Scaling Azure Functions to Make 500,000 Requests to Weather.com in Under 3 Minutes

One of the best parts of my job is having the opportunity to work with some amazing customers who are putting together innovative solutions in the cloud. In this post, I’d like to share some details about a recent engagement that taught me a lot about Azure Functions, scale, and other related topics.

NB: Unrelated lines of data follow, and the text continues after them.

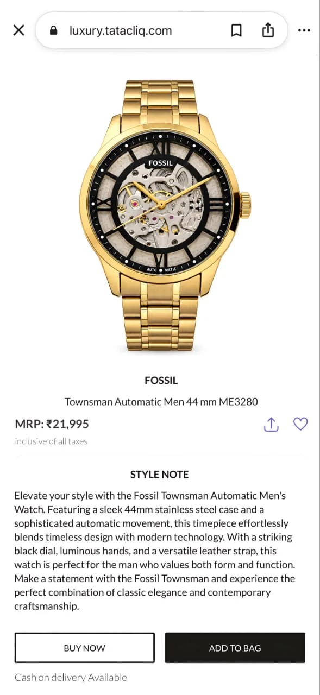
Task: Open the FOSSIL brand name below the image
Action: coord(161,381)
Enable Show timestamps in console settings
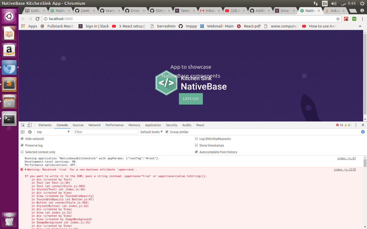367x229 pixels. click(196, 145)
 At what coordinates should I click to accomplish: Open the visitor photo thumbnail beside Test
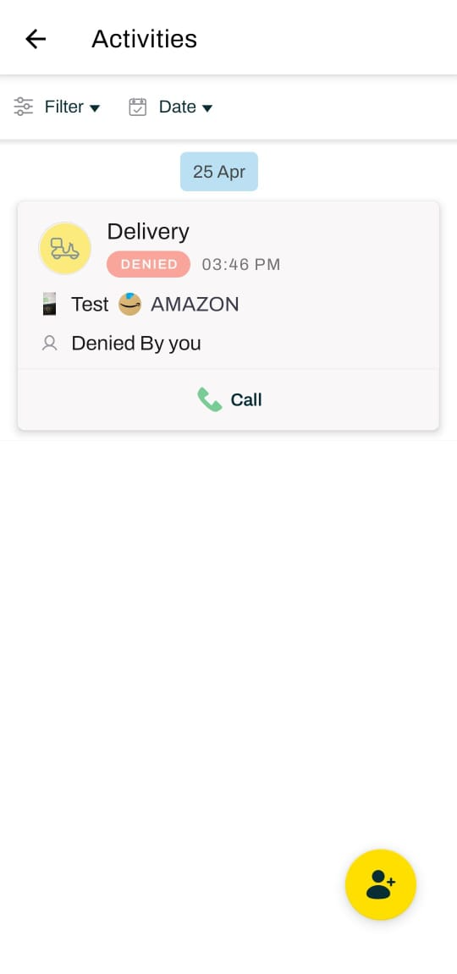point(50,305)
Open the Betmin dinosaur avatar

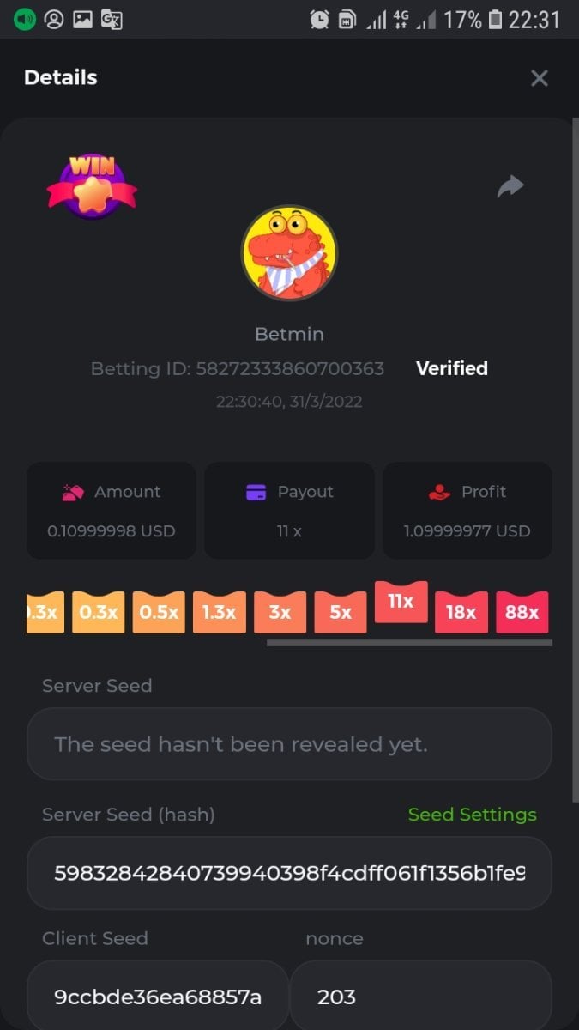point(289,253)
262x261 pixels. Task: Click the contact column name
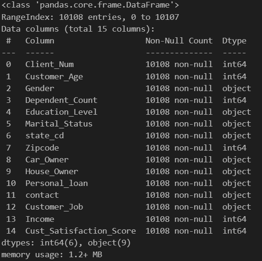coord(42,195)
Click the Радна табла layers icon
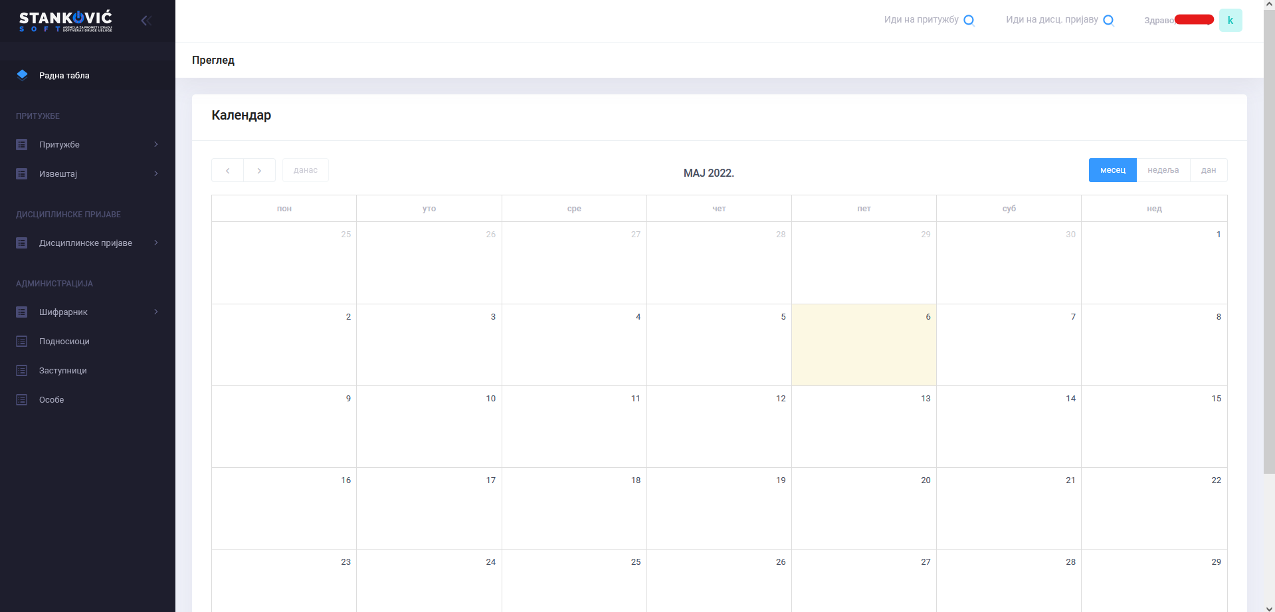The height and width of the screenshot is (612, 1275). 22,75
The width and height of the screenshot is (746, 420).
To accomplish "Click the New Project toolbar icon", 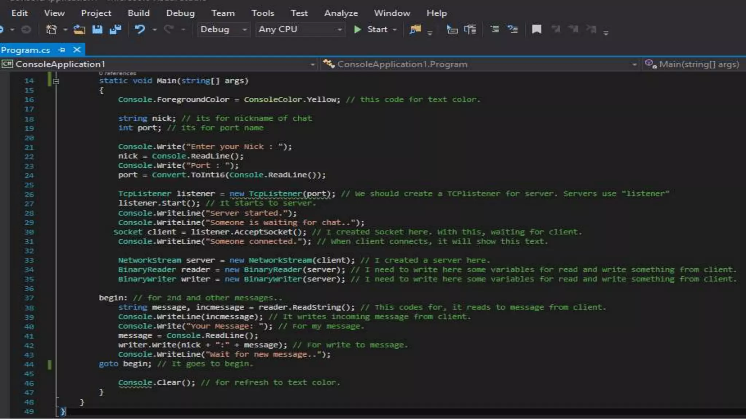I will pos(51,30).
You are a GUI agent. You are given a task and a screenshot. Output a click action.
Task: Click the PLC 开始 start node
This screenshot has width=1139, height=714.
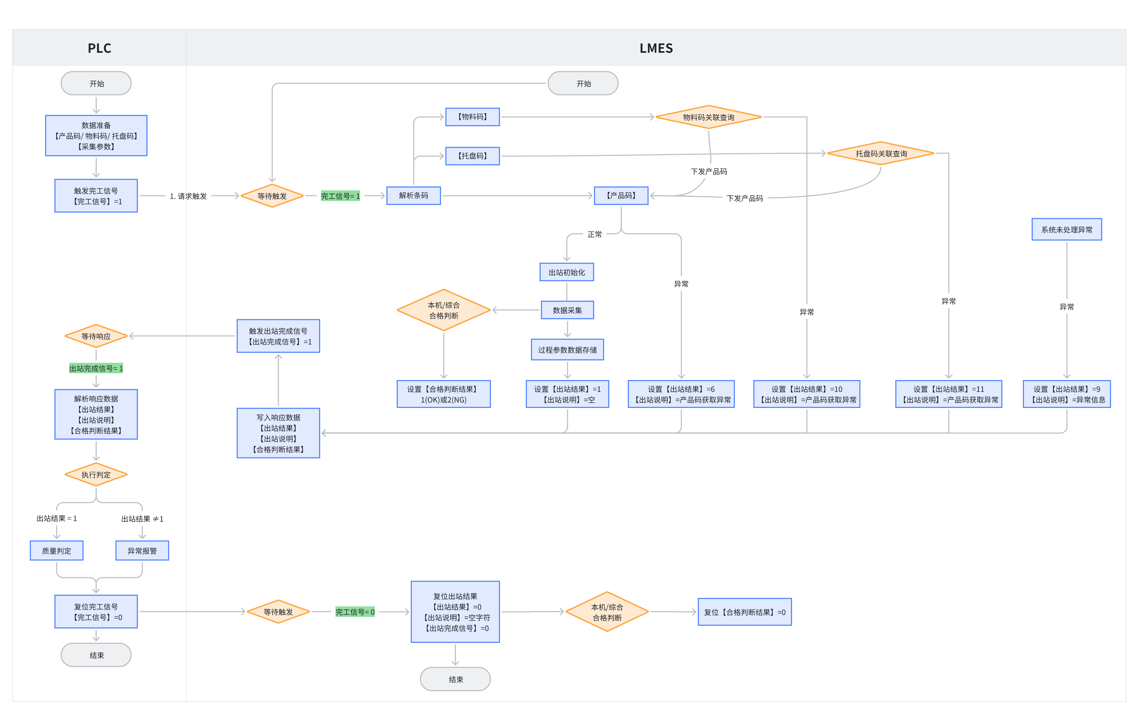coord(96,83)
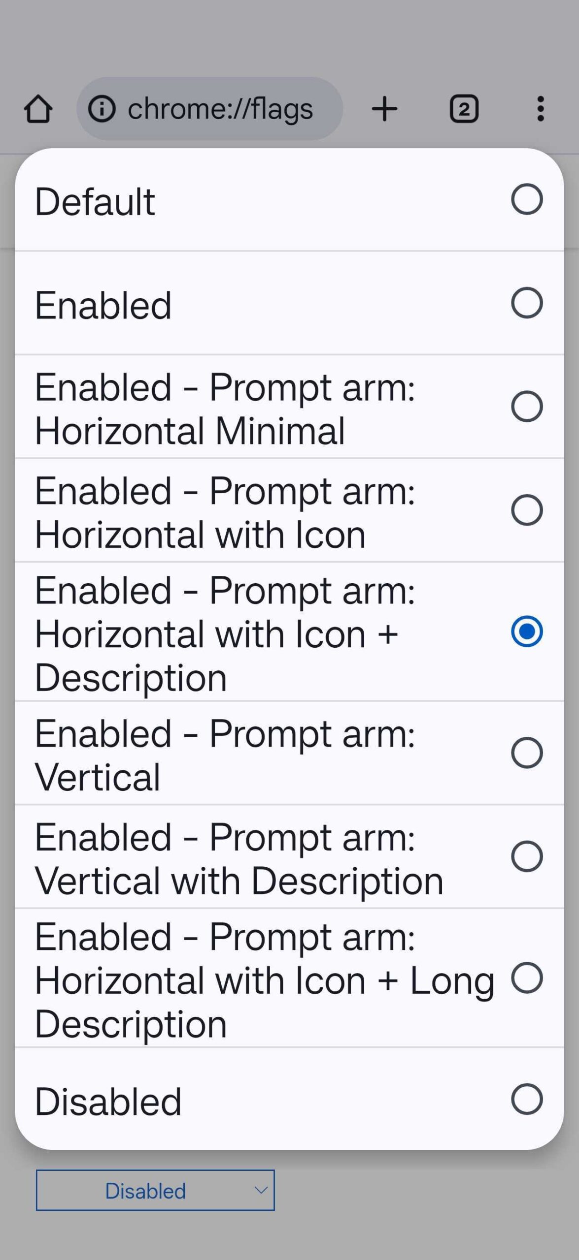The width and height of the screenshot is (579, 1260).
Task: Tap the Home icon in the toolbar
Action: [38, 109]
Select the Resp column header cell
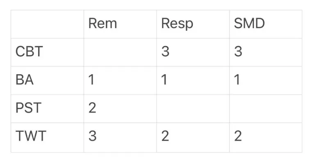 (193, 24)
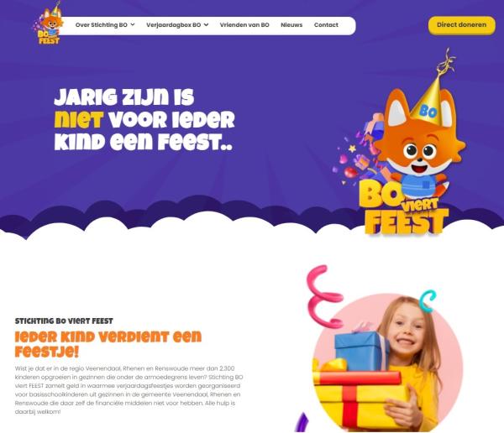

The source code for this solution can be found at: https://github.com/dbarkol/functions-scale-test

The Challenge

For this project, our customer had a very interesting set of goals:

  1. Retrieve the most recent, up-to-date forecast information for 500,000 locations in the United States by calling an API hosted on weather.com.
  2. Complete the process in under 5 minutes.
  3. Repeat every 15 minutes.

In the end, with the help of a great team, we were able to accomplish this in under 3 minutes! Here is how we put it together….

Overall Design

At a very high-level this diagram represents the overall flow:

weather-highlevel-steps

  1. Coordinates are stored in Azure Table Storage – it’s cheap, easy to work with and fast (as long as you partition efficiently). Since the records are not going to change, this is only done once.
  2. When the process begins, Durable Functions are used to populate a group of Storage Queues with the coordinates from the table. Each message represents a pending request to the weather service.
  3. An Azure Function is invoked for each message in the queue.
  4. Requests are made to the 3rd party service to get the forecast details.
  5. The results of the forecast requests are published to Event Hubs for further processing.
What about batching calls to weather.com?

One of the first challenges we encountered was that the weather.com API provided to the customer did not support batching requests. This means that each location (latitude and longitude coordinates) requires its own request to the API.

Load-Balancing

The initial design leveraged a single storage queue and Function App. After some testing, it quickly became apparent that the bottleneck was the single Function App that processed all the messages. Even though the scale for the queue-triggered function was fairly quick, it didn’t meet the goal of completing all 500,000 requests in under 5 minutes.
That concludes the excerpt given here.